**Required action:** Would you return the lines between the one holding "Given: Close the Create a new case dialog" and the one holding "Click the o4-mini", inclusive, and only those, exactly as they stand in the listing below?
*** Begin section ***
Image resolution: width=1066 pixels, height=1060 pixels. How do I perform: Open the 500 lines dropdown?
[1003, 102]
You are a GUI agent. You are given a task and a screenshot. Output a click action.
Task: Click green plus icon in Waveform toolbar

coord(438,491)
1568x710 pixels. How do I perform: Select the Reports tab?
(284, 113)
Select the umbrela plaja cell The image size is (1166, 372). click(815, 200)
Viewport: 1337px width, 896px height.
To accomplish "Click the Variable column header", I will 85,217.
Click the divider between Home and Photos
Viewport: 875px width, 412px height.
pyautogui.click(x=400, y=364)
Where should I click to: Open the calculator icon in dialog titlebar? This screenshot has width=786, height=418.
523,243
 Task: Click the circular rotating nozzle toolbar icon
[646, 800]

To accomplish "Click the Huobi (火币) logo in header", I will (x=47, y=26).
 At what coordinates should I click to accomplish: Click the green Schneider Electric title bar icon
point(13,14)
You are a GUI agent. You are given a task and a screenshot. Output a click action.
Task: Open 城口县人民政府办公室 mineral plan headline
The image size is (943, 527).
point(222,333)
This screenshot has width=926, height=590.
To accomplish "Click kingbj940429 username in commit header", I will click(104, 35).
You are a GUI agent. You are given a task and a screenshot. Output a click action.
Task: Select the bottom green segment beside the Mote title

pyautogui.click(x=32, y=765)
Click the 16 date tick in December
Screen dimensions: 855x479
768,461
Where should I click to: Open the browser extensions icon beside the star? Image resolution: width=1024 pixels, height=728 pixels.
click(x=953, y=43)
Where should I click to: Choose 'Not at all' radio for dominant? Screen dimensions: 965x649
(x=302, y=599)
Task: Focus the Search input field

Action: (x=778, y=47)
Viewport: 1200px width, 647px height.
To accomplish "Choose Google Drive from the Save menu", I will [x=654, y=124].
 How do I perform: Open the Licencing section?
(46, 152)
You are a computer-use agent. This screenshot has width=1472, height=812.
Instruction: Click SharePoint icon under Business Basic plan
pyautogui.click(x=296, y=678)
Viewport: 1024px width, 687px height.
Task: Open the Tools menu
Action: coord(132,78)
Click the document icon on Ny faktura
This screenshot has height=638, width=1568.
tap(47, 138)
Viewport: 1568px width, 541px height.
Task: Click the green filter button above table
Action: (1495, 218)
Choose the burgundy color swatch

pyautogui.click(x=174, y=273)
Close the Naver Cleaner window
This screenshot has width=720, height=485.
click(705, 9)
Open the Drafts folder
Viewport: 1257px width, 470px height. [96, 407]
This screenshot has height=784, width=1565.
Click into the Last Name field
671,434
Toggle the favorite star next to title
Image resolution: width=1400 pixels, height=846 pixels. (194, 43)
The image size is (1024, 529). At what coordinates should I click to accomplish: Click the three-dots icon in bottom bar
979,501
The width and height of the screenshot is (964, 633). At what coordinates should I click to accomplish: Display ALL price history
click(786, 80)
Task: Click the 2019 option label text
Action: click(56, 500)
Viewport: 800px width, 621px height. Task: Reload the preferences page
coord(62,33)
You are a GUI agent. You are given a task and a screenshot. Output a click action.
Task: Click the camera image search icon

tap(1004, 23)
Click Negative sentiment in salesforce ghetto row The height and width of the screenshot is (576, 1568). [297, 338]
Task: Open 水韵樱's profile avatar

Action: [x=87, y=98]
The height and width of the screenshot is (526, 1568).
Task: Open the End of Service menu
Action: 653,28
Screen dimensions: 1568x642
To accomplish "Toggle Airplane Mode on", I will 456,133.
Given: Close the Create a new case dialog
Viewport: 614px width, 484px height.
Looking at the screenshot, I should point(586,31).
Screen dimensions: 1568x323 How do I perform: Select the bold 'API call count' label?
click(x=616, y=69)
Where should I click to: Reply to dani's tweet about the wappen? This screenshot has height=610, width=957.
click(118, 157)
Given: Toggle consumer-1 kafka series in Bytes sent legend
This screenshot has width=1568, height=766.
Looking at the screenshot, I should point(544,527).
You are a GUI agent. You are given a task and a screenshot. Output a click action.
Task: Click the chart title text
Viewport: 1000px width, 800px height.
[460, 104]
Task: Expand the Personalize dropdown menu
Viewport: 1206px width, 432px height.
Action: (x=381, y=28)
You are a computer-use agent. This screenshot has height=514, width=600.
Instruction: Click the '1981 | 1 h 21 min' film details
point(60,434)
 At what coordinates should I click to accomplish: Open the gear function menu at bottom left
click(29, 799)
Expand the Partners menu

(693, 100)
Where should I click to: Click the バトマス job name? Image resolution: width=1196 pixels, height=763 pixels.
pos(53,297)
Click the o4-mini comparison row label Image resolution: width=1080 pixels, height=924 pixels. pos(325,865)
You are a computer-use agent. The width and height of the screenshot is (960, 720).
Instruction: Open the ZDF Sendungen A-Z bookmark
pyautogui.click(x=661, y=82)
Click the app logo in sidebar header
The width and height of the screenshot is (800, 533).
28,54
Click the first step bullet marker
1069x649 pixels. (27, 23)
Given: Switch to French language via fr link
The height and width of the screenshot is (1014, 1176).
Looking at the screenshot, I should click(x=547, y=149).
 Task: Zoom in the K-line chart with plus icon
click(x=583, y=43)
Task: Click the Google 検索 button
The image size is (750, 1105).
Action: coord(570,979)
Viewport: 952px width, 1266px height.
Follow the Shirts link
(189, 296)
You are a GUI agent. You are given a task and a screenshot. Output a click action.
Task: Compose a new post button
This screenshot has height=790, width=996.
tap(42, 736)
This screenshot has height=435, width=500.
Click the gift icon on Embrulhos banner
*** End section ***
**Written solution:**
Given: Close the Create a new case dialog
Viewport: 614px width, 484px height.
Looking at the screenshot, I should point(586,31).
Screen dimensions: 1568x323 How do I perform: Select the bold 'API call count' label?
click(x=616, y=69)
Where should I click to: Reply to dani's tweet about the wappen? This screenshot has height=610, width=957.
click(118, 157)
Given: Toggle consumer-1 kafka series in Bytes sent legend
This screenshot has width=1568, height=766.
Looking at the screenshot, I should point(544,527).
You are a GUI agent. You are given a task and a screenshot. Output a click action.
Task: Click the chart title text
Viewport: 1000px width, 800px height.
[460, 104]
Task: Expand the Personalize dropdown menu
Viewport: 1206px width, 432px height.
Action: (x=381, y=28)
You are a computer-use agent. This screenshot has height=514, width=600.
Instruction: Click the '1981 | 1 h 21 min' film details
point(60,434)
 At what coordinates should I click to accomplish: Open the gear function menu at bottom left
click(29, 799)
Expand the Partners menu

(693, 100)
Where should I click to: Click the バトマス job name? Image resolution: width=1196 pixels, height=763 pixels.
pos(53,297)
Click the o4-mini comparison row label Image resolution: width=1080 pixels, height=924 pixels. pos(325,865)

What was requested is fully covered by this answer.